## EXERCISE PROMPT
Among the items below, could you reproduce word for word every line starting with the one containing "2074x722 pixels." and going on through the one containing "Action: click(1249, 166)", with both of those lines included and the pictures left out?

=== ENTRIES SUPPLIED ===

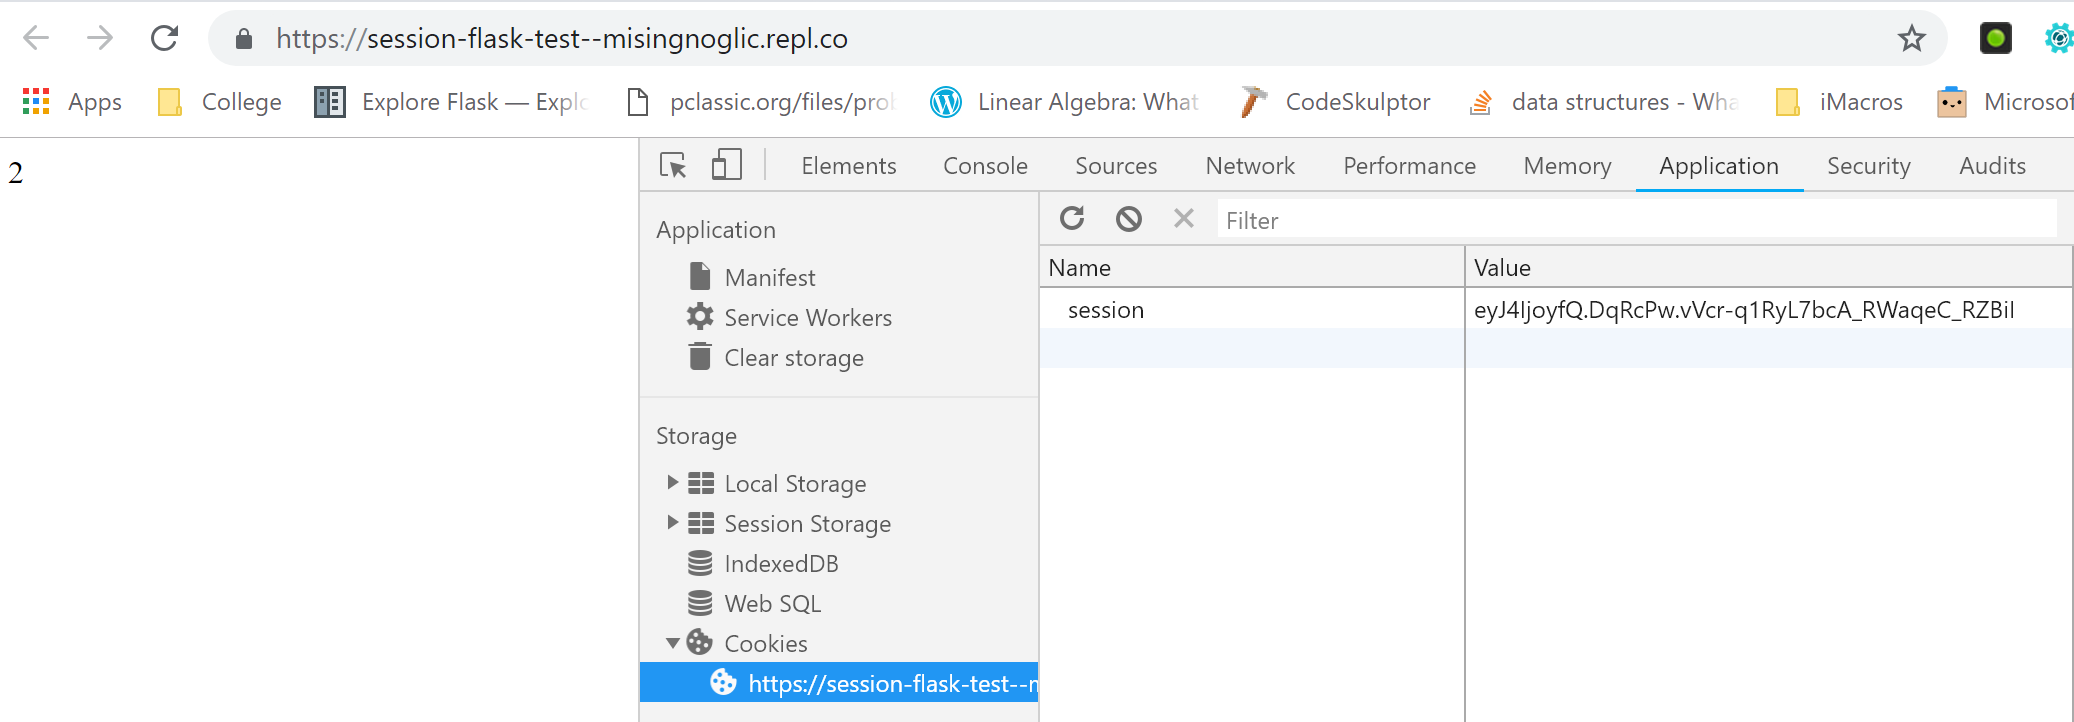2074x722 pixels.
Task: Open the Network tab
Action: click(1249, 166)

===
=== ENTRIES SUPPLIED ===

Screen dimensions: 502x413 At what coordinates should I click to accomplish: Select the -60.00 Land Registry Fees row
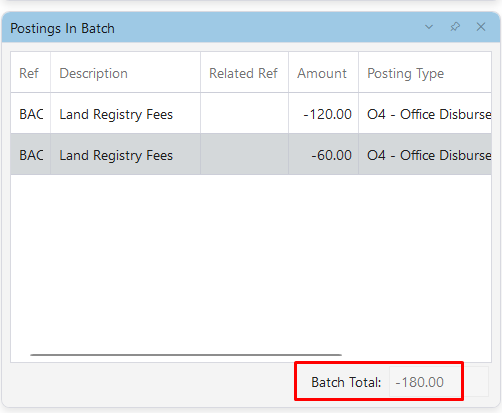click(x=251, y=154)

===
=== ENTRIES SUPPLIED ===

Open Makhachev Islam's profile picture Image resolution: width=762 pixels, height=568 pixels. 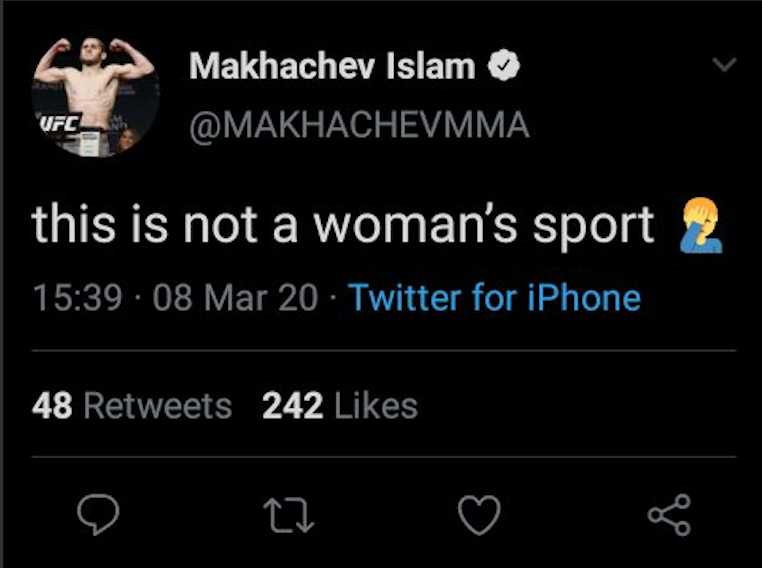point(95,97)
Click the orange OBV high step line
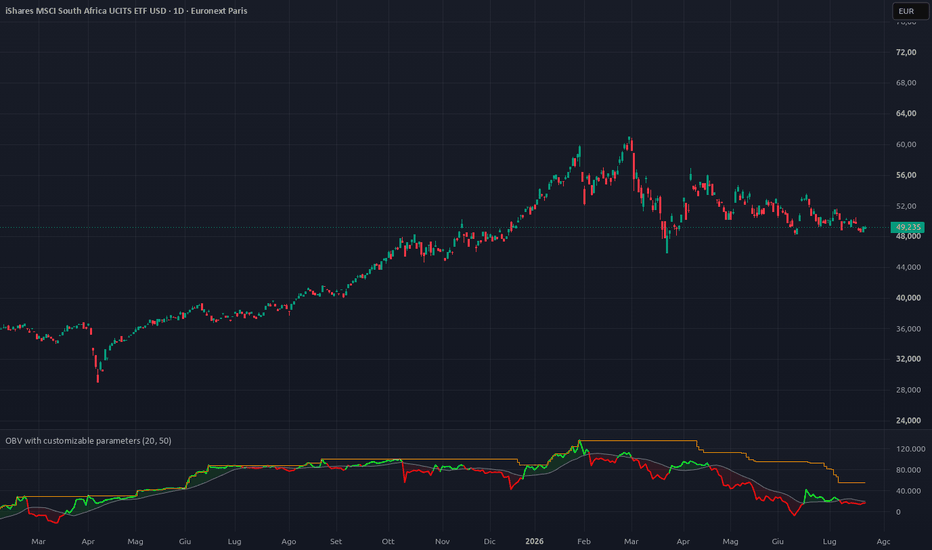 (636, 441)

===

## COMPLETE ANSWER
2074x722 pixels.
Task: Open the Network tab
Action: click(1249, 166)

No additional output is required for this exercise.